Written by Courtney Cole, WBZ-TV

BOSTON – People of color face unique challenges in their communities when it comes to mental health.

Two organizations in Boston are working to meet the growing demand for resources for teens.

For young people who meet in Teen Empowerment Center It is a space for healing.

“I can really be me, you know I’m saying? Without judgment. I can be free,” Brianna Bowden told WBZ-TV, saying it radically changed her life. “Before I got here, I was psychologically far away. I was low, do you know what I’m saying?”

Vondel Martinez said he was depressed when he first learned about the center.

“It got in the way of a lot of my ambitions, a lot of my goals. I didn’t want to do anything. But since then after COVID it’s been fine, and I’m trying to get back into the loop of things,” he told WBZ.

It’s not just the conversation that makes them come back.

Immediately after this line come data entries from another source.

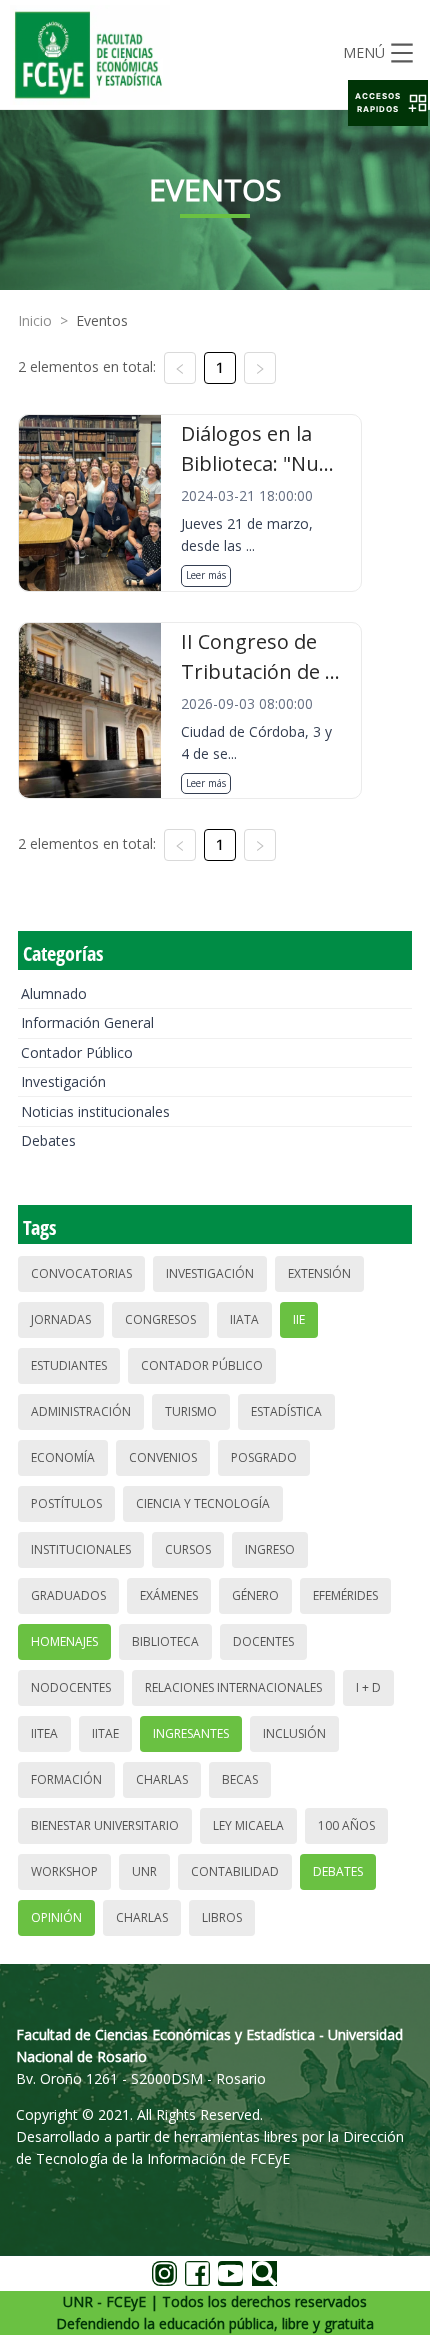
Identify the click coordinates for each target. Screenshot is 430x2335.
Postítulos (66, 1503)
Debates (48, 1140)
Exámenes (169, 1595)
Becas (240, 1779)
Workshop (64, 1871)
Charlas (162, 1779)
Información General (87, 1022)
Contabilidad (235, 1871)
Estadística (286, 1411)
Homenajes (64, 1641)
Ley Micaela (248, 1825)
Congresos (160, 1319)
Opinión (56, 1917)
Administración (81, 1411)
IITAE (105, 1733)
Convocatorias (81, 1273)
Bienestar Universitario (105, 1825)
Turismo (191, 1411)
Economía (63, 1457)
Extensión (319, 1273)
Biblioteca (165, 1641)
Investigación (63, 1081)
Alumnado (54, 993)
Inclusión (294, 1733)
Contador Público (77, 1052)
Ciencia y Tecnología (203, 1503)
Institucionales (81, 1549)
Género (255, 1595)
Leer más (206, 575)
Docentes (263, 1641)
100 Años (346, 1825)
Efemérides (345, 1595)
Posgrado (264, 1457)
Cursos (188, 1549)
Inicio (35, 320)
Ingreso (270, 1549)
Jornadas (61, 1319)
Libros (222, 1917)
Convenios (163, 1457)
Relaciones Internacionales (233, 1687)
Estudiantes (69, 1365)
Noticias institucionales (95, 1111)
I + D (368, 1687)
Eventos (102, 320)
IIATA (244, 1319)
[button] (388, 103)
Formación (66, 1779)
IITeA (44, 1733)
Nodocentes (71, 1687)
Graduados (68, 1595)
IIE (299, 1319)
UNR (144, 1871)
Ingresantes (191, 1733)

“They play music! They dance! They do photography, they do everything based on art to help the community! And I was like you, I need to be here!” Bowden said.

The center uses art to therapeutically help teens work through their challenges and traumas to become the best version of themselves.

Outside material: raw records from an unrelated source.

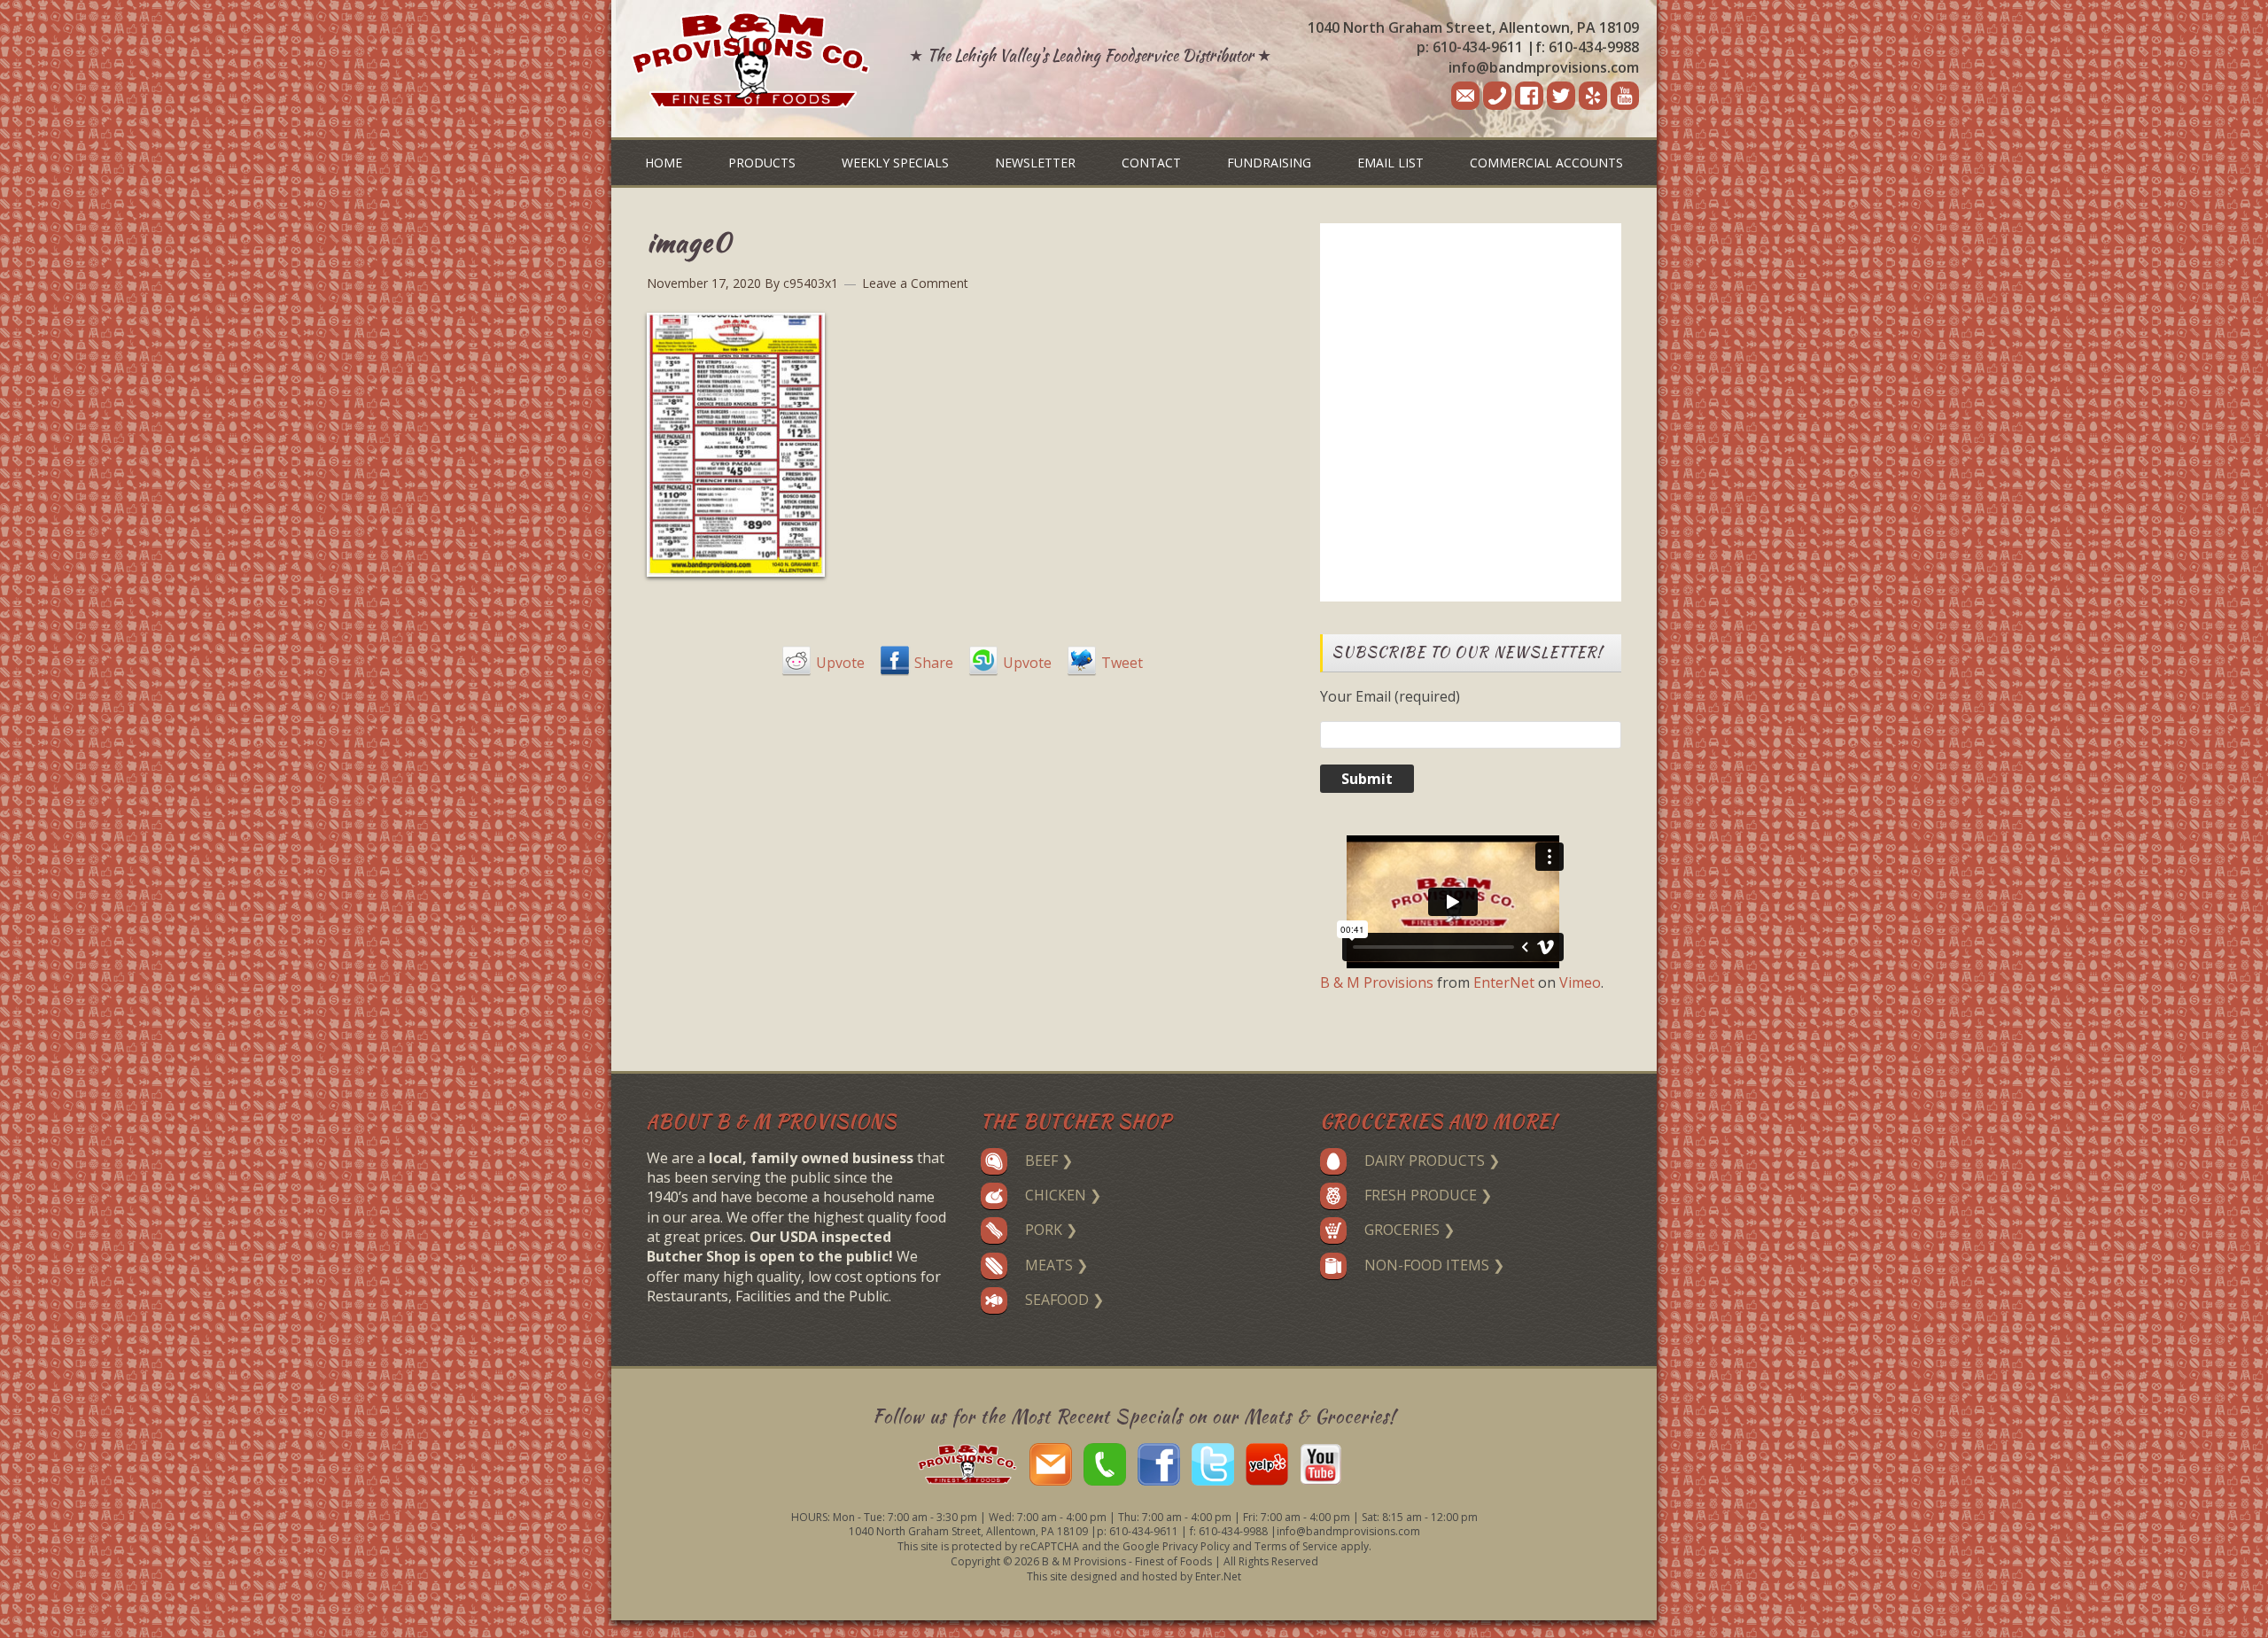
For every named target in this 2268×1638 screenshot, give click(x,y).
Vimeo (1580, 982)
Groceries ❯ (1409, 1229)
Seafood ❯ (1064, 1299)
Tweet (1122, 662)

“I feel, in a way, that it gives me more purpose than I did before. But it definitely positively impacted my mental health. Because you know, during the pandemic, just being home all the time, not socializing with people, all the things that were going on. During that time period, people are dying things like that, you know? It’s hard to be on your own,” said another Center member, Ashley Bell.

“Just the fact that this community is so positive and wonderful and that it breaks the cycles of generations that we’ve had so long ago,” Bowden said.

Courses that existed even before the pandemic began, discouraging communities of color from seeking help with mental health.

The Boys and Girls Clubs in Boston He also works every day to break those cycles.

“There has always been a demand for mental health services. The pandemic has just amplified mental health issues,” said Andrea Swain, the organization’s vice president of program operations.

According to a study published last year by JAMA Pediatrics, children of color who live in communities with higher rates of poverty and crime, deal with unique mental health challenges.

“When you don’t know where your next meal is going to come from, if you’re in a family that struggles to put food on the table, struggles to buy clothes, struggles to get safe and affordable housing, you’re actually saying a young man probably doesn’t matter. And that’s what our young people face, Chronic poverty, this societal violence,” Kevin Barton, executive director of YouthConnect, told WBZ.

Youth Connect It is a boys and girls club program that places licensed social workers in Boston police departments to help young people and their families deal with daily trauma.

“We pick up that phone and call them after a police officer is referred,” Barton said. “And about 84% of people say yes, which is incredible. And it tells me there is a need.”

In the past fiscal year, Barton said, YouthConnect served 537 young people and more than 1,400 of their family members.

“I can tell you that in the past year, in terms of outcomes, for more than 90% of those who had mental health concerns as something they noted as their top concern, more than 50% have made progress. And that tells us something. This works,” Barton said.

Now he says it’s time to invest to match demand, so young people in need are not left to fend for their mental health themselves.

“We’re not going to get rid of anyone,” Barton said. “And so every young person needs to know they have a second, a third, a fourth.”

An opportunity to be seen and heard and to know its importance.